PROBLEM TO WORK ON -> Could you copy out the material from the line with "The image size is (650, 800)." up to and including the line with "The image size is (460, 817).", unchanged?

SOURCE DATA ->
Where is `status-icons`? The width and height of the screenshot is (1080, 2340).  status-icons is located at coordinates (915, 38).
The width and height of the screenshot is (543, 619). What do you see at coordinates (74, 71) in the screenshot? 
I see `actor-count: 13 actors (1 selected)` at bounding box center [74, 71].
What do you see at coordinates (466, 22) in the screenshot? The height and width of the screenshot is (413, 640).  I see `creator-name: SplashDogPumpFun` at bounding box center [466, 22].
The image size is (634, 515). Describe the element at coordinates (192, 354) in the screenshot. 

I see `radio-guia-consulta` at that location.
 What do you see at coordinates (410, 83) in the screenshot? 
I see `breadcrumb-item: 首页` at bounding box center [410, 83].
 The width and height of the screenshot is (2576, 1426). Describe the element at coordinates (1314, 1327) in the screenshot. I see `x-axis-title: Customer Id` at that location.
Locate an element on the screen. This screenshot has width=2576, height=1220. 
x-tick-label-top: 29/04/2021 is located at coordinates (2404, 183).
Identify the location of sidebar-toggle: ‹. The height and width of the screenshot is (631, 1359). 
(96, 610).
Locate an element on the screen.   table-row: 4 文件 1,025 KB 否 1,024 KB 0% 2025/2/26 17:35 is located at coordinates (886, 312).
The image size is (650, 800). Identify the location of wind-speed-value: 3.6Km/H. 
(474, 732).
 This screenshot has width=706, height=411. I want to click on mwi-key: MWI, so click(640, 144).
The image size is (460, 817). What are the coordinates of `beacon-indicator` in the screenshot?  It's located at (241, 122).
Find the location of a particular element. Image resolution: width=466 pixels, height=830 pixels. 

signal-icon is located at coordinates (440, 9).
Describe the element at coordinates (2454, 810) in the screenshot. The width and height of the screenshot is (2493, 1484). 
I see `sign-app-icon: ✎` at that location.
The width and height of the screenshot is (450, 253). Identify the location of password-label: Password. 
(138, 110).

THE ANSWER ->
The image size is (650, 800). Identify the location of wind-speed-value: 3.6Km/H. 
(474, 732).
 This screenshot has width=706, height=411. I want to click on mwi-key: MWI, so click(640, 144).
The image size is (460, 817). What are the coordinates of `beacon-indicator` in the screenshot?  It's located at (241, 122).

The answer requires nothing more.